関西の電子機器メーカーZ社、E氏の事例
【日付】
・相談日 | 2021年10月6日 |
・株式取得日 | 2022年 9月21日 |
・発行会社との和解日 | 2022年12月12日 |
【状況】
E氏のお父様は、電子機器メーカーZ社の創業メンバーの一人でした。お父様が亡くなった際に兄妹で株式を相続しました。
Z社は年商30億円、利益は2~3億円、現預金17億円、自己資本比率60%の優良企業であるにもかかわらず、配当が全くない状況が続いていたようです。
E氏は現役時代、大手の金融機関で経理部にいたため、決算書を読むことには精通していましたので、本来の株式の価値を理解していました。しかし、Z社は業績が良いにもかかわらず配当も出さず、一方で自分たち役員の報酬は引き上げてきた経緯があります。

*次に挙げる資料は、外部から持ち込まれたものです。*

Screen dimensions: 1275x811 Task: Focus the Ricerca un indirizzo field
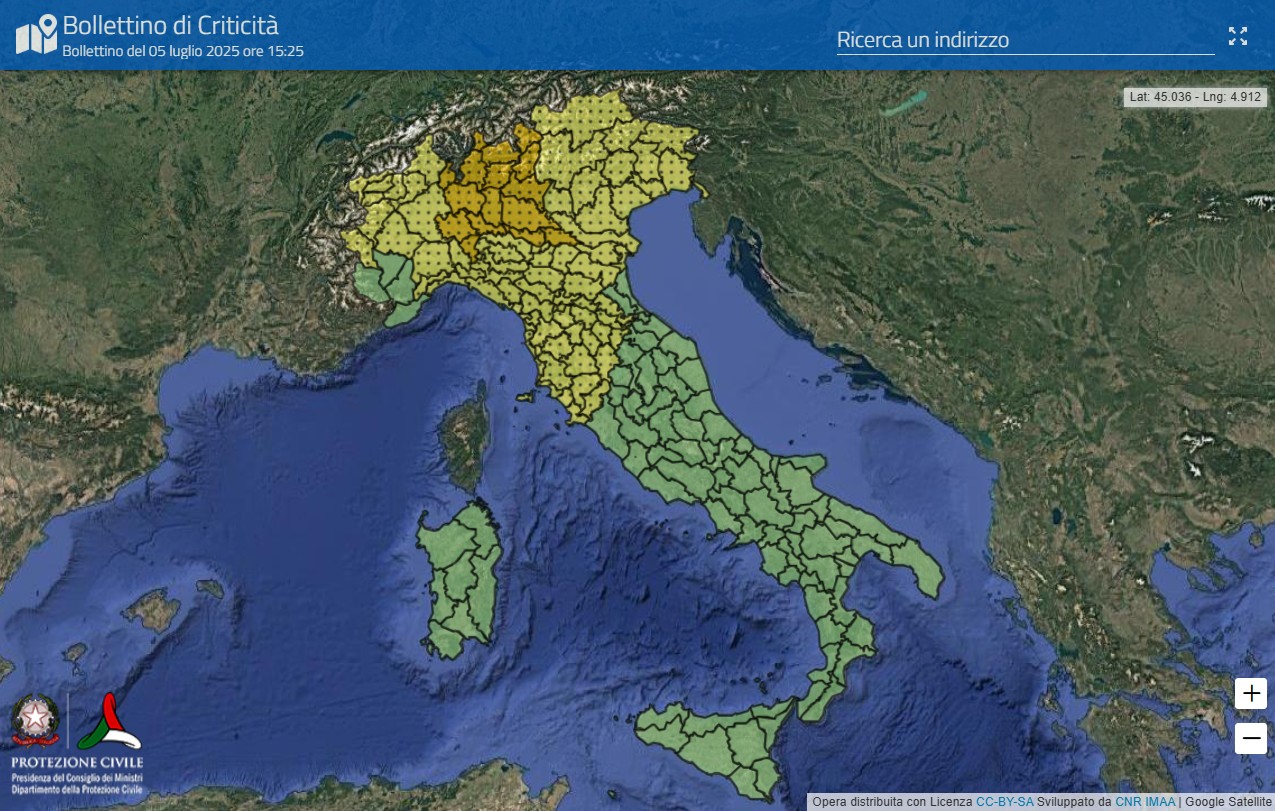point(1025,40)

これらを考えれば、Z社に売却したとしても、とんでもない低価格であろうことは容易に想像できました。実際にE氏の妹が株式売却につきZ社に打診したところ、案の定、額面の50円/株なら買い取ると言われたそうです。
そこで、当社に、買い取ってもらえないかという相談があったのです。
ところが、定款に「相続人等に対する売渡請求権」が規定されていることがわかったため、売渡請求されないようにじっと時が過ぎるのを待ち、その後、Z社が相続を知りえて1年、つまり、社長がお父様の葬儀に参列した日から1年が過ぎ、ようやく、第三者の私の会社に譲渡されたのです。
【買取方法・買取額】
Z社の簿価純資産は1500円/株でしたが、ここ数年、経営陣への利益分配を増やすように経営を変更してきており、利益の低下が著しいこと、このような経営方針が続くようなら将来性も懸念されることから、兄妹の所有株式をすべて600円/株で買い取ることとなりました。
株式譲渡契約締結に向けて、E氏兄妹は早速Z社に株券発行の依頼をしました。定款上株券発行会社となっていたのに、長年株券を発行していなかったのです。
株券発行会社なのに株券を発行していない会社は非上場会社では非常に多いです。ましてや同族会社ならなおさらのこと、親族間でなあなあで済ませている会社がほとんどと言っても過言ではありません。
ですので予想はできたことですが、E氏の依頼に対し、印刷コストがかかるので株券は発行しない、とZ社から拒否回答がきたのです。発行するしないで平行線となり、時間はかかりましたが、会社法に基づき、株券が発行され送られてきたため、私の会社とE氏の株式譲渡契約が締結できました。
【お客様の感想】
E氏には、「Z社提示価格の12倍で買い取って頂いたうえに、定款の「相続人等に対する売渡請求権」が規定されているという、私たち兄妹だけでは気付かないことまで丁寧に教えて頂き、本当に感謝しています。また、株券を発行しないと言われた段階で心が折れて諦めていたかもしれません。とても心強かったです。相談してよかったです。」と言ってもらえました。
【結果】
その後、当社は株主として社長に面談申し入れをし、お会いすることができました。当初は、外部の者に株式譲渡したことに憤慨されている様子だったのですが、そのうち少し冷静になられたのか、分散した株式を纏められるのは得策だと考えたようでした。
その後、株価の協議となり、結局簿価純資産には及びませんが、1000円/株で譲渡することとなりました。